RECORDS TO PROCESS >>
-- Opening Marker --
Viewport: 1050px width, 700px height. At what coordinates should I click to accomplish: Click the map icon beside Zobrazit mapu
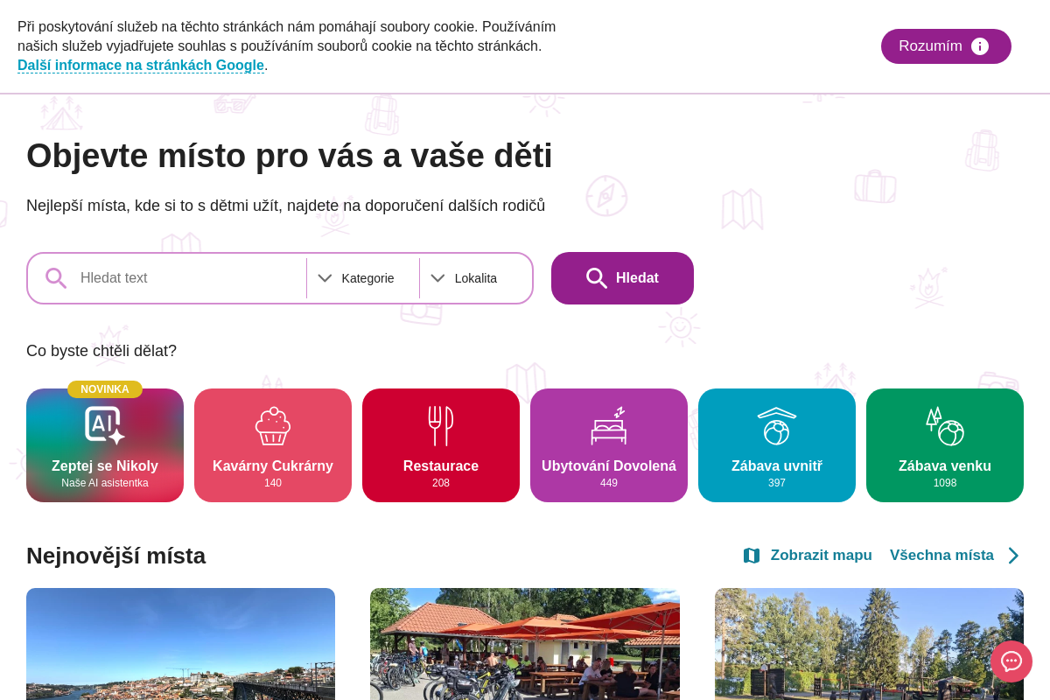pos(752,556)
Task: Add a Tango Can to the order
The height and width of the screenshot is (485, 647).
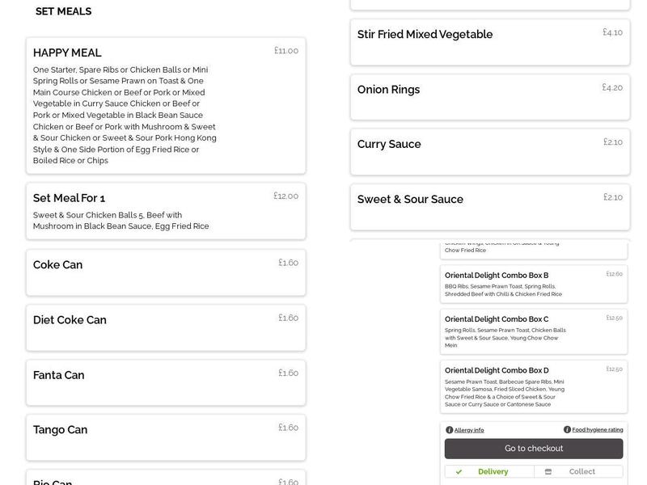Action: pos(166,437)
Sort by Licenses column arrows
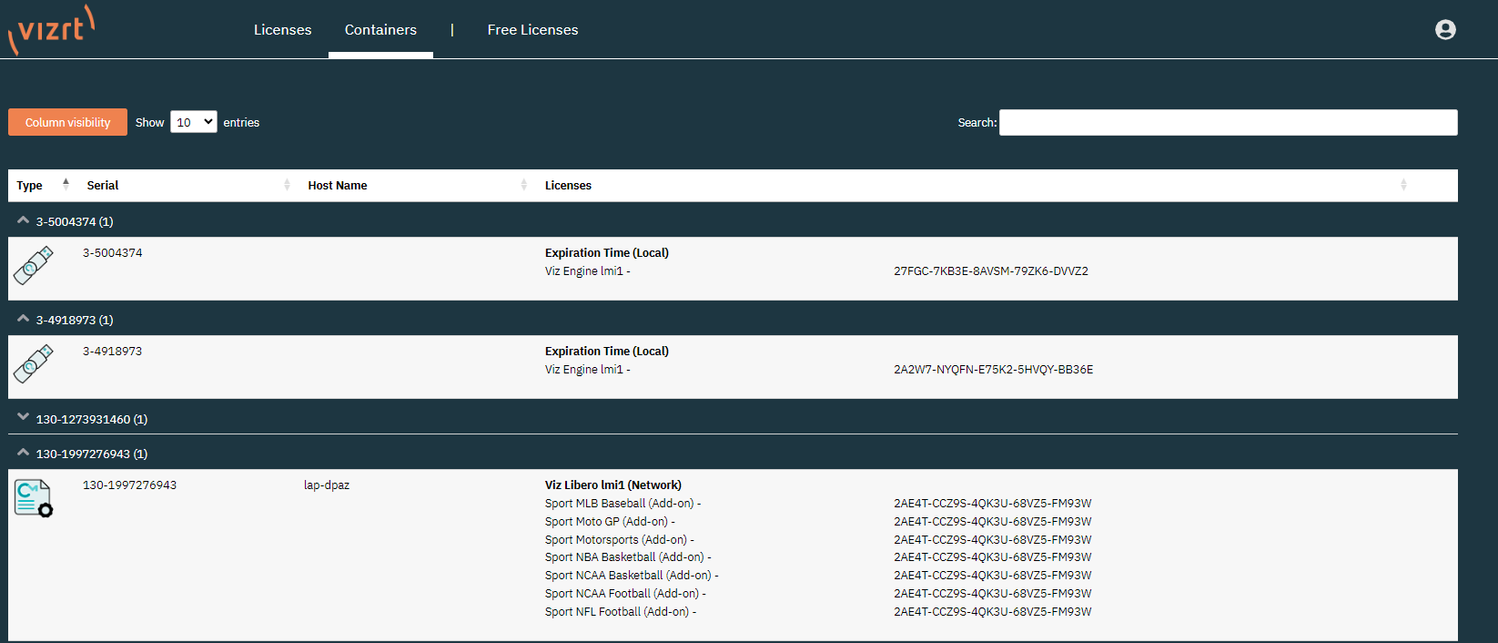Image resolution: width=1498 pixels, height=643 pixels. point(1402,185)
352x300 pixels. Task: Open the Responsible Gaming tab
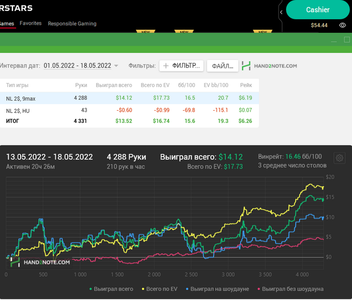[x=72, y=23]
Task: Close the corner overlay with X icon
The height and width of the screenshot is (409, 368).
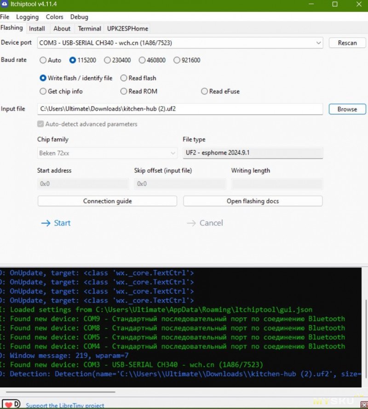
-- Closing Marker --
-- Opening Marker --
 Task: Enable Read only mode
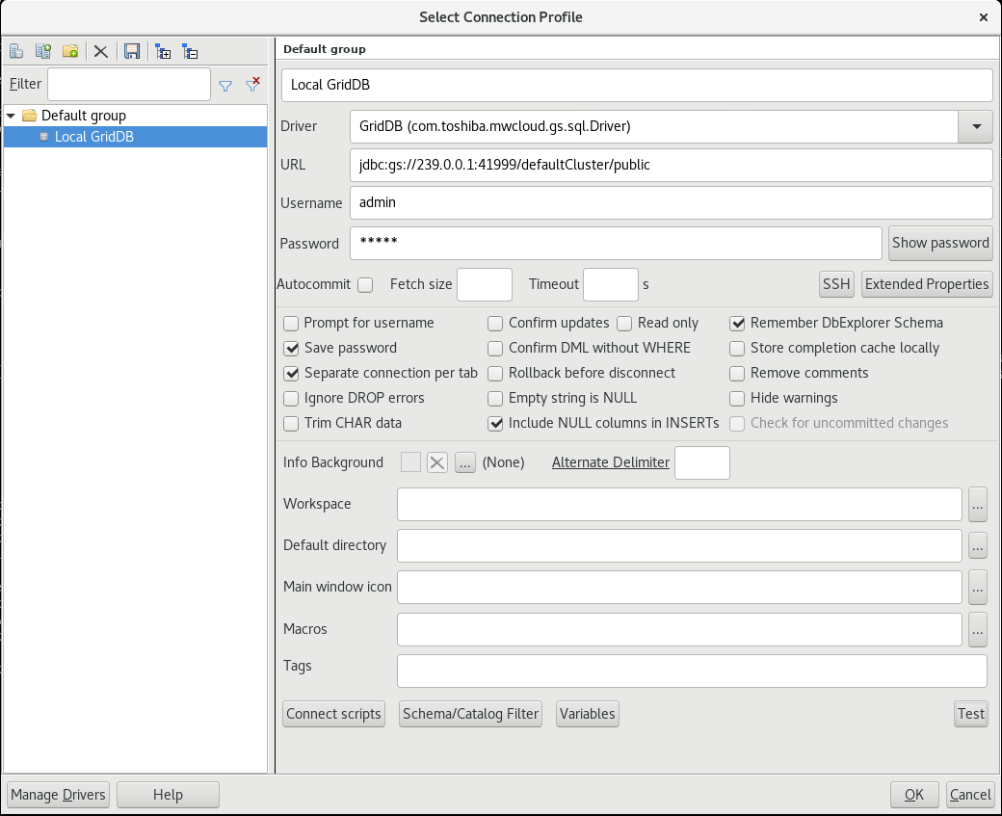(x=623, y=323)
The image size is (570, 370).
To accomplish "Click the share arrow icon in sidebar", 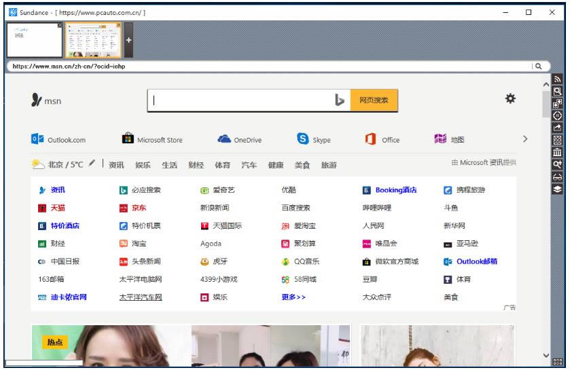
-- Closing Marker --
Wherever the line holding "Task: Close the corner overlay with X icon" falls in the entries above, copy exactly from it through the line holding "The height and width of the screenshot is (409, 368).", inclusive, and add nothing.

Task: Close the corner overlay with X icon
The height and width of the screenshot is (409, 368).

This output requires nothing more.